### REQUIRED ACTION
The required output is every line from the one with "The image size is (334, 209)." through the final line of the data below, unchanged.

### MATERIALS PROVIDED
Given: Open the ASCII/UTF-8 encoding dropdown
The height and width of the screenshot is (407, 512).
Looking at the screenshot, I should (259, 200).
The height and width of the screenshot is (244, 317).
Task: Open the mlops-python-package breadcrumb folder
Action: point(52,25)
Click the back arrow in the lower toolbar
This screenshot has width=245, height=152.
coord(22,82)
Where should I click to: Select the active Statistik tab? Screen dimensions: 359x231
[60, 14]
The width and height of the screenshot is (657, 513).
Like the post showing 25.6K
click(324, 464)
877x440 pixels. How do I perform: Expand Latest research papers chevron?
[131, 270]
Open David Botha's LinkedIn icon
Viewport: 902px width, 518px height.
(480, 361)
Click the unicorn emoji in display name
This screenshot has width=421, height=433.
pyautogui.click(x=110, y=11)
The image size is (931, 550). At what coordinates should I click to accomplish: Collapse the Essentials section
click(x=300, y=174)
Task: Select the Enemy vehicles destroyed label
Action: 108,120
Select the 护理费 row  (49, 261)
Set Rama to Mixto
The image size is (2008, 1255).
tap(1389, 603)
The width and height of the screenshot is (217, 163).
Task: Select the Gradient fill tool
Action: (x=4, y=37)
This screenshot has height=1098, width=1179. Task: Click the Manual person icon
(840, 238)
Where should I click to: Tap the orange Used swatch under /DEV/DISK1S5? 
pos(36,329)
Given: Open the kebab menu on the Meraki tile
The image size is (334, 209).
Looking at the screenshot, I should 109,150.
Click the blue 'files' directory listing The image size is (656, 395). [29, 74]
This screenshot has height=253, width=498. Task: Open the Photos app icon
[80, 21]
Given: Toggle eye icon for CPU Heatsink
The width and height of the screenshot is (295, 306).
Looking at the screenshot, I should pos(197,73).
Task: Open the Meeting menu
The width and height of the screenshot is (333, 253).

### WRITTEN RESPONSE
The image size is (334, 209).
Looking at the screenshot, I should 109,150.
Click the blue 'files' directory listing The image size is (656, 395). [29, 74]
This screenshot has height=253, width=498. Task: Open the Photos app icon
[80, 21]
Given: Toggle eye icon for CPU Heatsink
The width and height of the screenshot is (295, 306).
Looking at the screenshot, I should pos(197,73).
Task: Open the Meeting menu
The width and height of the screenshot is (333, 253).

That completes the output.